**Work instructions:**
1) Answer the following from the Nigerian equities market report.
(a) At what level did the All-Share Index close for the Easter week?
(b) Which sectoral index fell, and by what percentage?
(c) How many deals were executed during the week?
2) Continue the Nigerian equities market report from its final sentence.

===== Document excerpt =====

By Boluwatife Oshadiya| April 7, 2026
KEY POINTS
- NGX All-Share Index advances 785.83 points or 0.39% to close the short Easter trading week at 201,698.89, lifting market capitalisation to ₦129.8 trillion
- MTN Nigeria and GTCO drive the bulk of gains, with bargain hunting in bellwethers offsetting broader weakness in 57 declining stocks
- Market breadth turns negative as trading volume and value drop sharply on just four sessions; YTD return holds at 29.62%
- Banking Index leads sectoral risers while Insurance Index falls 4.25%; multiple listed firms release FY2025 audited results
MAIN STORY
The Nigerian equities market closed the Easter week ended April 2, 2026, on a modestly positive note, with the All-Share Index (ASI) advancing 785.83 points to settle at 201,698.89. This represented a 0.39% week-on-week gain from the previous close of 200,913.06 and pushed total market capitalisation to ₦129.8 trillion.
Trading activity remained subdued as the Exchange operated for only four sessions following the declaration of public holidays for Easter on Friday, April 3, and Monday, April 6. Investors exchanged 2.8 billion shares valued at ₦113.5 billion in 215,287 deals — lower than the prior week’s 3.9 billion units. Market breadth weakened, with 29 equities recording gains against 57 decliners and 62 unchanged.

===== Records shown =====

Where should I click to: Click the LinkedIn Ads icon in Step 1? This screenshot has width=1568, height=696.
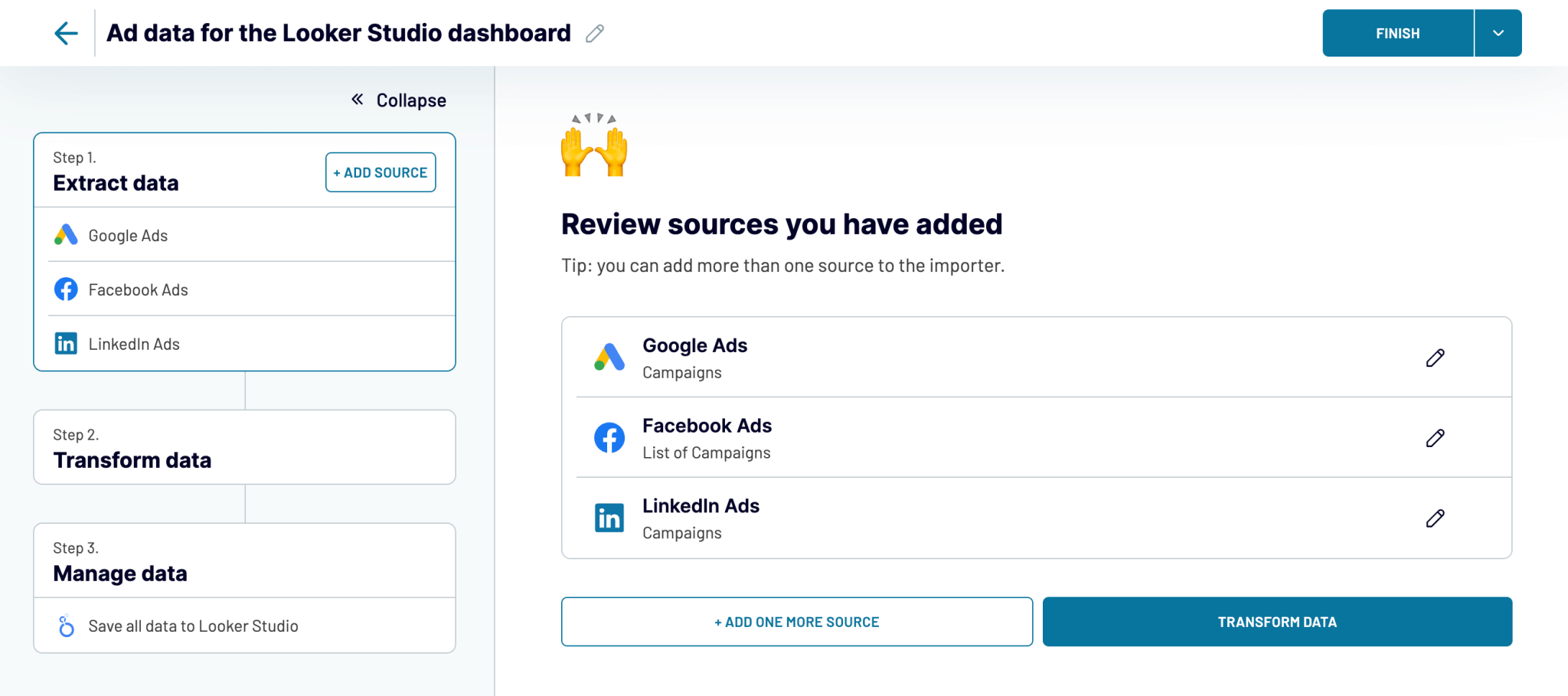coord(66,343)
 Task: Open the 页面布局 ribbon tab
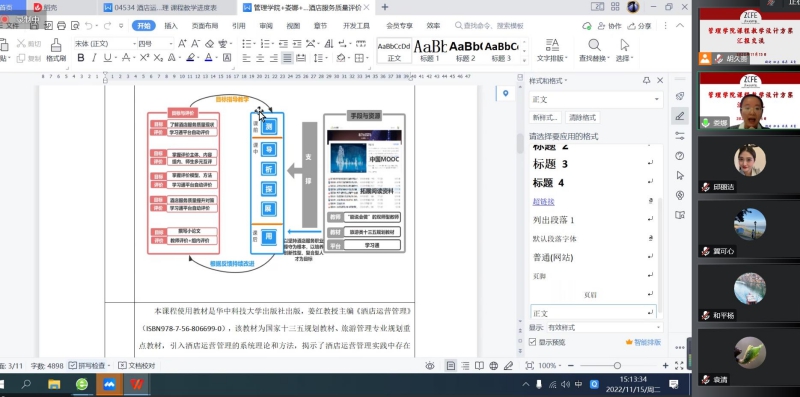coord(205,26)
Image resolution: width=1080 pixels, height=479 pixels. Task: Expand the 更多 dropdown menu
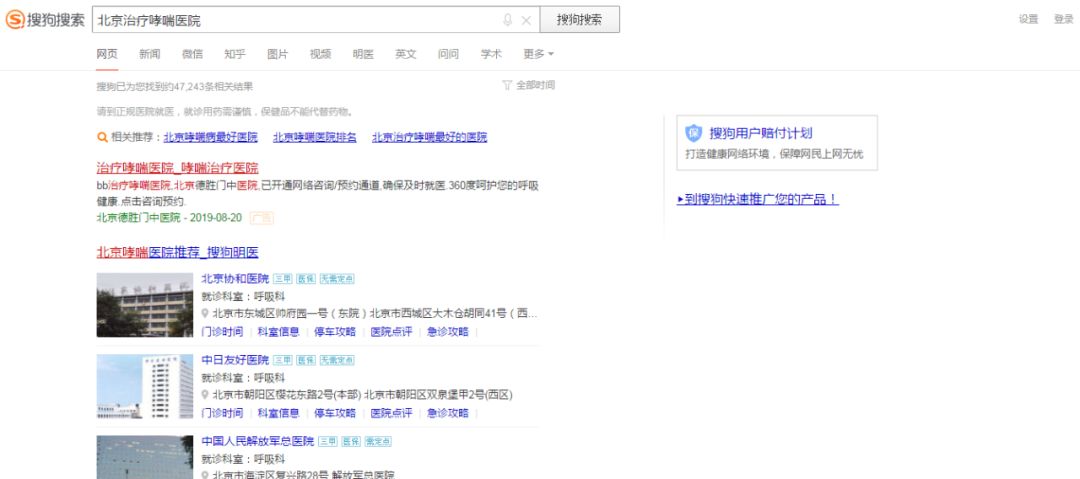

=====
===== Records shown =====

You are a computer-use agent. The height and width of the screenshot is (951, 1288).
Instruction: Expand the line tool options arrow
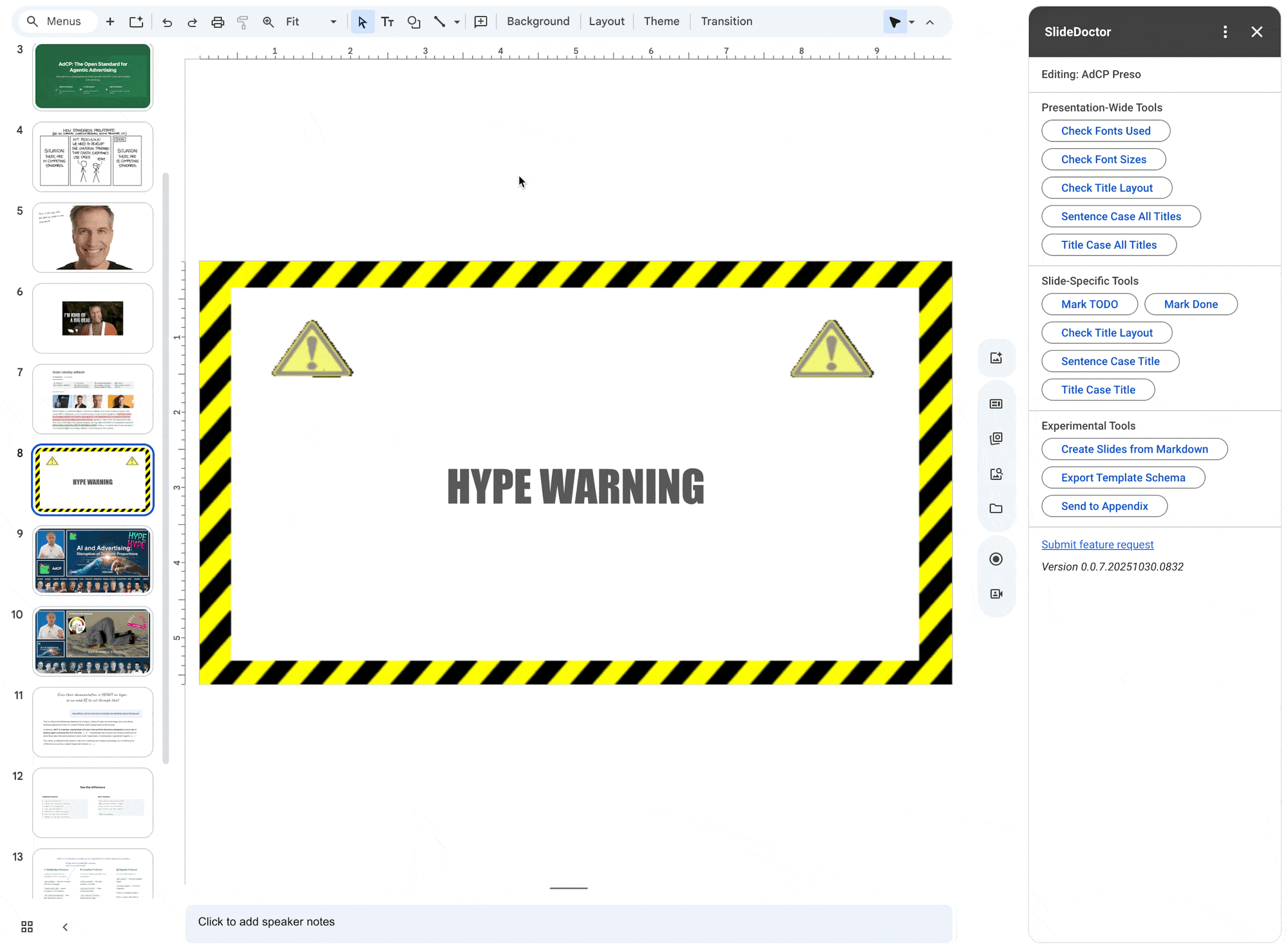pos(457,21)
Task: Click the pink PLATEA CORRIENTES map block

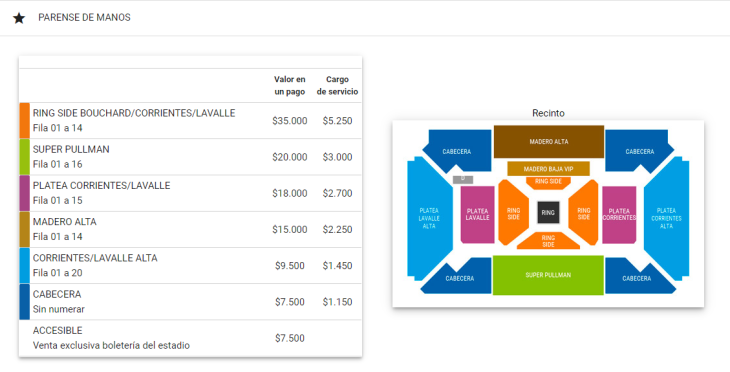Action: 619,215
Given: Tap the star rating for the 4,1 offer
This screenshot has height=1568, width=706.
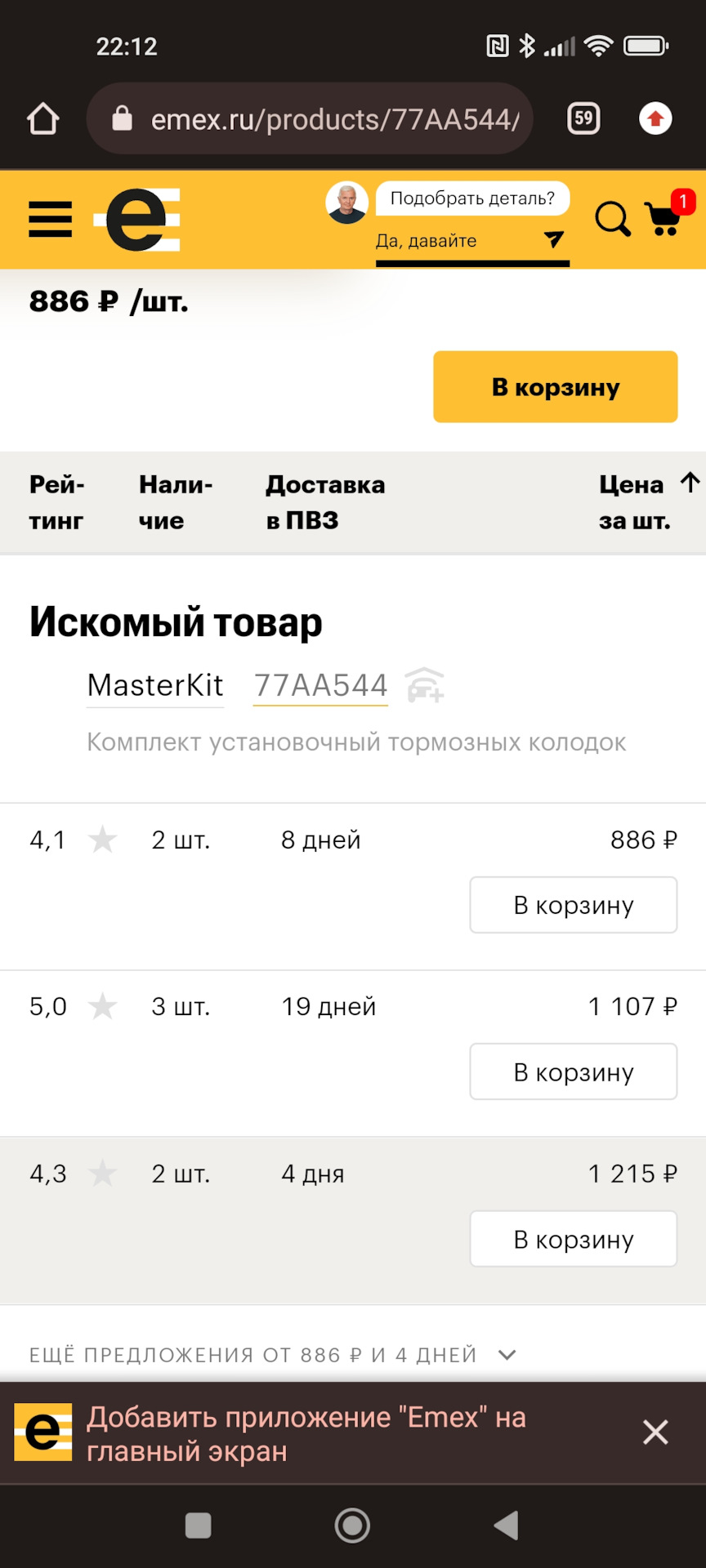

=====
===== Records shown =====

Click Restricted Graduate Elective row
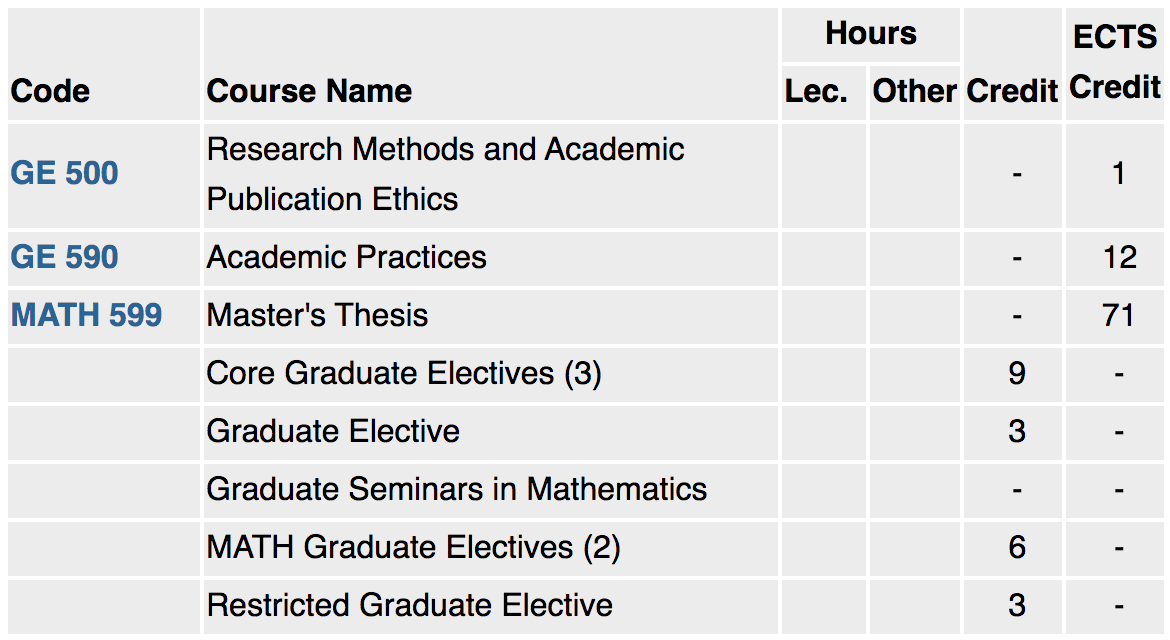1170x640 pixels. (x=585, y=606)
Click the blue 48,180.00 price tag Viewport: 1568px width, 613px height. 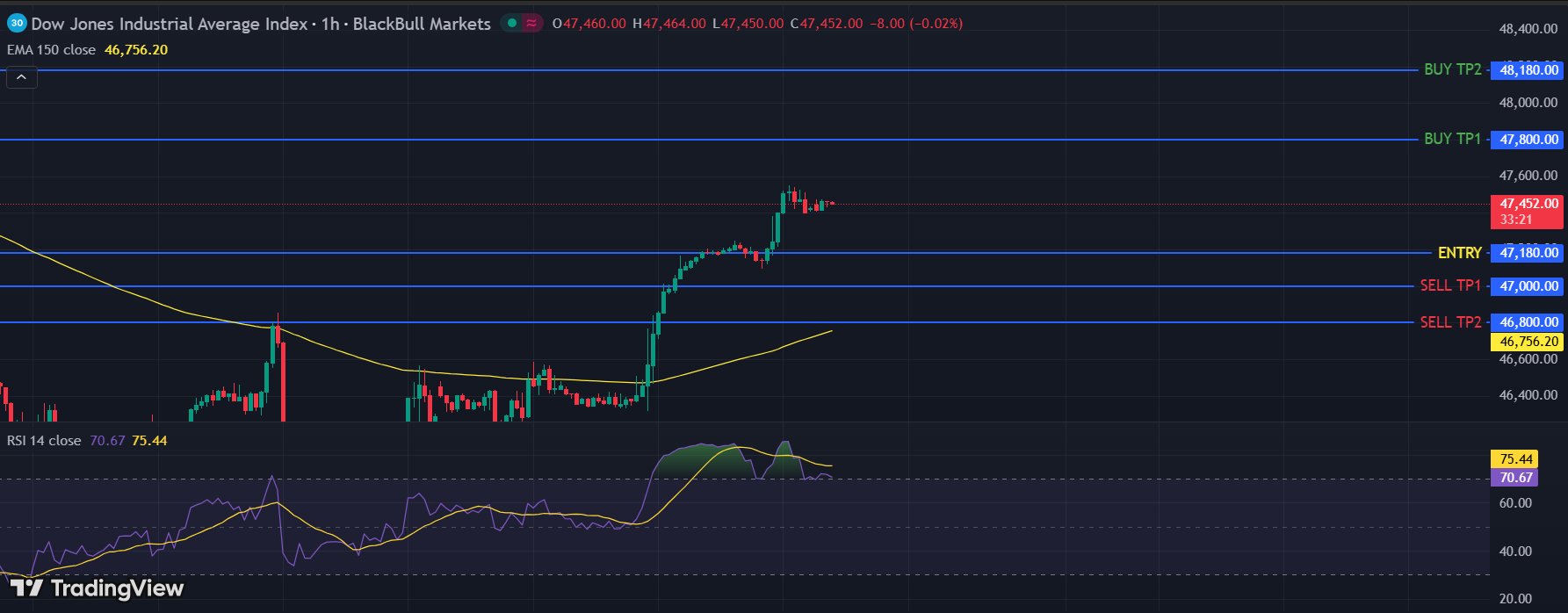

=====

**Replies:**
1)
(a) 201,698.89
(b) The Insurance Index, by 4.25%
(c) 215,287

2)
Momentum built gradually across the shortened week. The index opened lower on Monday, shedding 428.6 points to close at 200,484.4, before rebounding strongly on Tuesday with an 803.3-point surge. Wednesday posted a further 0.21% rise, while Thursday saw a marginal 4.7-point dip to end the week at 201,698.89.
Sectoral performance was mixed. The NGX Premium Index rose 1.59%, propelled largely by a 5.85% gain in MTN Nigeria. The NGX 30 Index added 0.54%, while the Main Board Index slipped 0.29%. On the gainers’ side, the NGX Banking Index climbed 0.71% on the back of a 5.08% advance in GTCO and a modest 0.42% rise in FCMB. The NGX Oil and Gas Index edged up 0.02%, supported by Eterna (+3.41%) and Japaul Gold (+2.94%). In contrast, the NGX Insurance Index posted the steepest decline at 4.25%, followed by the Consumer Goods Index (-1.74%) and Industrial Goods Index (-0.24%).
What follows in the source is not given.